Glibc Adds Arm SVE-Optimized Memory Copy - Can "Significantly" Help Performance

Collapse
X
 
  • Filter
  • Time
  • Show
Clear All
new posts

  • #11
    Originally posted by carewolf View Post
    No, I mean this code the story is about. It operates on 32 bytes at a time aka 256bits, so it won't run faster on a 512bit implementation (well at least according to this summary).
    Oh, right. The patch does call it an initial implementation, leaving open the possibility for further improvements.

    Realistically, the A64FX is the only 512-bit implementation of which I'm aware. So, it's not currently very consequential to support no larger than 256-bit. Also, perhaps there's a point of diminishing returns that 256-bit already exceeds, though 512-bit is a typical cacheline size.

    Comment


    • #12
      Originally posted by coder View Post
      I disagree. You & Linus aren't thinking hard enough about the practical realities of software, on such a system. What's going to happen is that software will spawn too many threads, they'll get faulted off of the weak cores, and will simply contend for time on the more capable cores.

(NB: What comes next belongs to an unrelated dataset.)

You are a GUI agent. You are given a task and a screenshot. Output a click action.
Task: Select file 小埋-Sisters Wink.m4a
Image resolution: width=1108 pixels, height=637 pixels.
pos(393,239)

      Often, apps are ignorant of what ISA extensions the libraries they're using even employ. So, putting the burden on the app developer to manage threads and affinities based on core capabilities is unreasonable and unrealistic.
      Maybe, maybe not. Linux distros being source based there is the potential for clever solutions. Libraries generally have multiple paths and fallback, and you could use namespace mechanism as a sort of LD_PRELOAD so that libraries know which path to pick in a way transparent to the app. Maybe you don't even open up the option until an app has high CPU demand.

      In any case, while I believe you that making it work well would be tricky, I also believe that at least a few would find it worth the trouble.

      Comment


      • #13
        Originally posted by WorBlux View Post
        there is the potential for clever solutions. Libraries generally have multiple paths and fallback, and you could use namespace mechanism as a sort of LD_PRELOAD so that libraries know which path to pick in a way transparent to the app.
        That's a nice idea, but the problem with a core-specific dispatch mechanism is that once a thread starts executing on a more capable core, it's basically bound to them. Because, when it gets prempted, it could have some intermediate state that involves the ISA-specific extensions not available by the smaller cores. It might be feasible for the OS to track which address ranges correspond to which ISA levels, so it could know when it might be safe to migrate a thread to a core of a lower class.

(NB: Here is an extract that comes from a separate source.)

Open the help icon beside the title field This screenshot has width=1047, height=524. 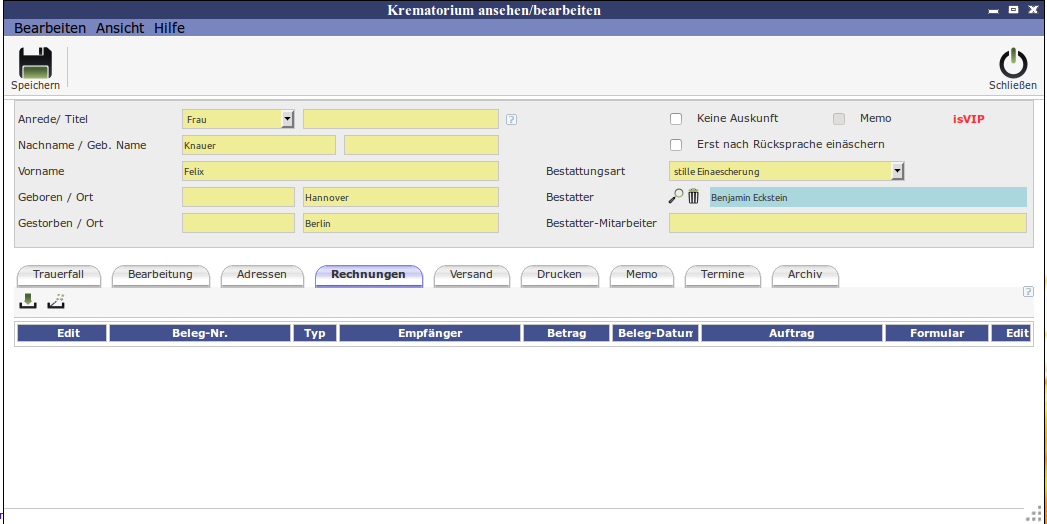tap(511, 119)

        The other problem you'll likely find is that code paths optimized for a particular ISA extension tend to have in-memory datastructures which are specific to that codepath. So, if there are some threads executing the AVX2 path and others executing the AVX-512 path, shared state might not be consistently read/written, between them.

        Originally posted by WorBlux View Post
        In any case, while I believe you that making it work well would be tricky, I also believe that at least a few would find it worth the trouble.
        I'm not opposed to experimentation and even giving users a non-default option to shoot themselves in the foot.

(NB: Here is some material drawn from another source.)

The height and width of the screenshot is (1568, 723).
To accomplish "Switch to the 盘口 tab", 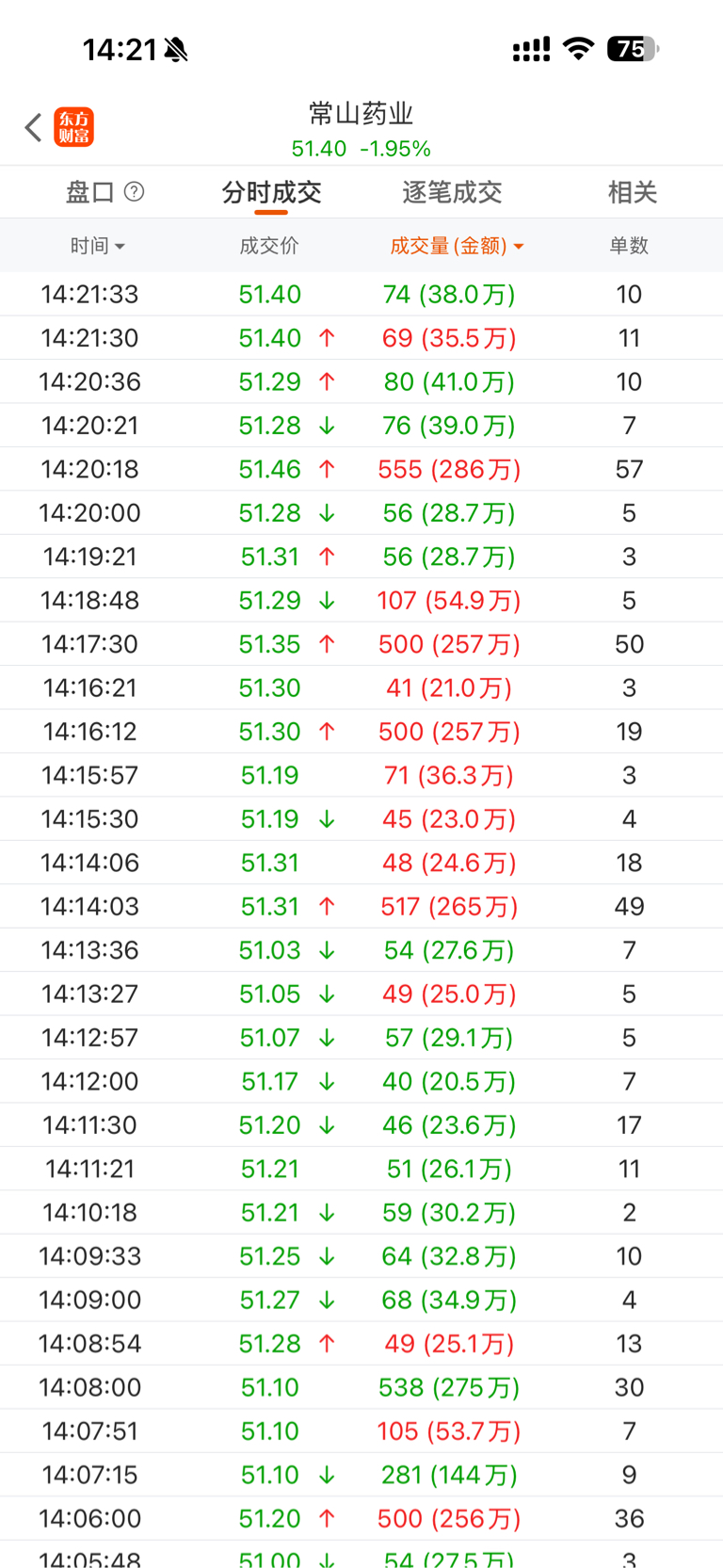I will (x=89, y=192).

        Also, what Guest said is right - OS developers can already trap certain opcodes on certain cores, if they wanted to simulate a heterogeneous CPU.

        Comment


        • #14
          Originally posted by atomsymbol
          Secondly, some of the solutions I mentioned to Torvalds are based on forms of binary translation, which would enable an app to call a library function without the app dealing with the problem of whether-or-when the library is using AVX2 or AVX-512. But that is no longer a "single-line patch" nor a "1000-line patch".
          Anything that's JIT-compiled can conceivably do it right, assuming the compiler is sophisticated enough.

          Comment


          • #15
            Originally posted by coder View Post
            I'm trying to understand your point about TSX. So, you agree that it was comparable to TME, but you're concerned that it's gone and doesn't appear to be coming back?
            Yeah I should have been clearer, TSX is at best segmented to parts of the enterprise space, which is not doing adoption any favors.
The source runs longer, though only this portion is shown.